As far as companies are concerned, we have found that many of them do not have an international marketing plan and, above all, have an alarming deficit in terms of human resources specialising in exports. That is why one of our recommendations concerns the rapid creation of a higher education institution dedicated to exporting and external relations.
Africa is a key target market given the dynamism of the continent’s economic growth. The EU remains a key area, though it will be necessary to rework the association agreement in favour of the Algerian economy by raising export volumes to this zone, easing non-tariff barriers and boosting free trade.
How does the Algerian business climate need to change to fit with the global economy?
HADDAD: First, we must create a virtuous circle in which each link has a role to play. The state must return to its role of facilitator-controller-regulator, and leave companies to invest and take initiatives freely. Our concern within the FCE is, first and foremost, to ensure the development and promotion of the domestic production of goods and services in the context of an open economy.

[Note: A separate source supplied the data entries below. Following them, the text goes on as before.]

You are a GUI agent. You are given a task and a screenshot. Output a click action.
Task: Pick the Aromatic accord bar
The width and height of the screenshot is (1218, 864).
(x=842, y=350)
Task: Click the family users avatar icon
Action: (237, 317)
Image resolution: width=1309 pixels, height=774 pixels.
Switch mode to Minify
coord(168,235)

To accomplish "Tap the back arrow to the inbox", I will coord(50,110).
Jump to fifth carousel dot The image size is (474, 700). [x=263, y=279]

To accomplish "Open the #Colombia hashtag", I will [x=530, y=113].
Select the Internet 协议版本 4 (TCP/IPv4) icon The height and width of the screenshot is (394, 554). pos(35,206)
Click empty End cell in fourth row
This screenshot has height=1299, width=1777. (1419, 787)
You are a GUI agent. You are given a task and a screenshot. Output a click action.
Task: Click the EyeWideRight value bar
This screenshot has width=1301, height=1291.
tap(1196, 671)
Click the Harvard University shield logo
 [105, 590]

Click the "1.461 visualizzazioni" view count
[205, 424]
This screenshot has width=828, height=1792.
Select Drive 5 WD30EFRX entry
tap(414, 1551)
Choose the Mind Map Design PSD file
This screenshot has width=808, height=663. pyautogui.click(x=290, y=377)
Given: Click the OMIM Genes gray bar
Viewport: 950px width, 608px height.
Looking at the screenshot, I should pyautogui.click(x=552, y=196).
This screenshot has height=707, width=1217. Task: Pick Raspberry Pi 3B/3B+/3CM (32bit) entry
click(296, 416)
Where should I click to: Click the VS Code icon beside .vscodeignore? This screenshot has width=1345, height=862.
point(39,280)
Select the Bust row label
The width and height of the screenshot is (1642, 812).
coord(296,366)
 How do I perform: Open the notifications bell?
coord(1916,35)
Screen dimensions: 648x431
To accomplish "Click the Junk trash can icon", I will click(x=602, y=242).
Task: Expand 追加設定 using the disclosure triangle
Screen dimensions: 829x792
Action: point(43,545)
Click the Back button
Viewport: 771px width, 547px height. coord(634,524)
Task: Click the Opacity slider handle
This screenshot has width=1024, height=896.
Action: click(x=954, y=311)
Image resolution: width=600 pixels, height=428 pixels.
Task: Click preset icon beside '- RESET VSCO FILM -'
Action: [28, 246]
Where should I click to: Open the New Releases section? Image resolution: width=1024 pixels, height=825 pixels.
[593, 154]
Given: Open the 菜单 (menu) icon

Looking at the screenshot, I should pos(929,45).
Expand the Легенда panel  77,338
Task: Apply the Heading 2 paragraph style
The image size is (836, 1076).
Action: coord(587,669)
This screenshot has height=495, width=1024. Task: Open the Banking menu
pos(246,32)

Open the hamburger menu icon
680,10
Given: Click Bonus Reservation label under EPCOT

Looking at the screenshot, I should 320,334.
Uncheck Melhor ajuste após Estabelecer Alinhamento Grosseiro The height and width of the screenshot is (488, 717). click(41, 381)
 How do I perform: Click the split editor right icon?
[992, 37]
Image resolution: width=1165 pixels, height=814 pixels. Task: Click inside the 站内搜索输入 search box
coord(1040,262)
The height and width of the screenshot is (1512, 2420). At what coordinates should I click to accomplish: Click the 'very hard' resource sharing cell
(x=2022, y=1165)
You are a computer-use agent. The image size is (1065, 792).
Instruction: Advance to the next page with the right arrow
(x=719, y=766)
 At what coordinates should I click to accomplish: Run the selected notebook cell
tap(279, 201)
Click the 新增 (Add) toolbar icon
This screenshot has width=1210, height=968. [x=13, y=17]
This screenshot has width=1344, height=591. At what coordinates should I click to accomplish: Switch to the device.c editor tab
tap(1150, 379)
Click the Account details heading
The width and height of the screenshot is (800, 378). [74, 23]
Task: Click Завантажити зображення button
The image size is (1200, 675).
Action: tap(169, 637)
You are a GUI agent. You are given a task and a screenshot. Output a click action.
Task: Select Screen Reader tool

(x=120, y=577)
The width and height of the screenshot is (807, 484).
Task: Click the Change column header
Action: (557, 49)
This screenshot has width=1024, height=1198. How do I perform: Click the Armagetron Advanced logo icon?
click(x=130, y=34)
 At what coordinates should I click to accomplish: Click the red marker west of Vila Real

This requires the implementation of structural solutions, covering aspects such as financing, access to industrial land, taxation and economic governance. Also important are measures focusing on recovery efforts, in particular, in sectors in which our country has clear and exploitable competitive advantages, and those whose development is obviously important in terms of import substitution, both in production and in services.
The FCE’s priorities include reforming the national financial system with the aim of changing the involvement of banks in the financing of the economy, improving access to the banking system, promoting the role of insurance with respect to savings and boosting the stock market.
What are the hurdles to bringing foreign direct investment to the country and how is Algeria improving that environment?
HADDAD: We are working to combat the informal economy and the phenomenon of counterfeiting, which discourages investors. Voluntary regularisation schemes at the level of the various public economic administrations have been put in place in order to reduce the impact of this harmful, unhealthy competition.
The FCE also advocated for measures to improve access to finance, notably by modernising the banking system and improving access to industrial land. Some encouraging measures have been announced as part of the 2017 Finance Law.
Moreover, a new investment code was recently promulgated and the foreign direct investment regulation framework was readjusted. It provides additional benefits to privileged activities such as industry, agriculture and tourism, with an extension of the duration of exemptions granted to investors. In terms of land use, the project to create some 50 new industrial zones is also well under way.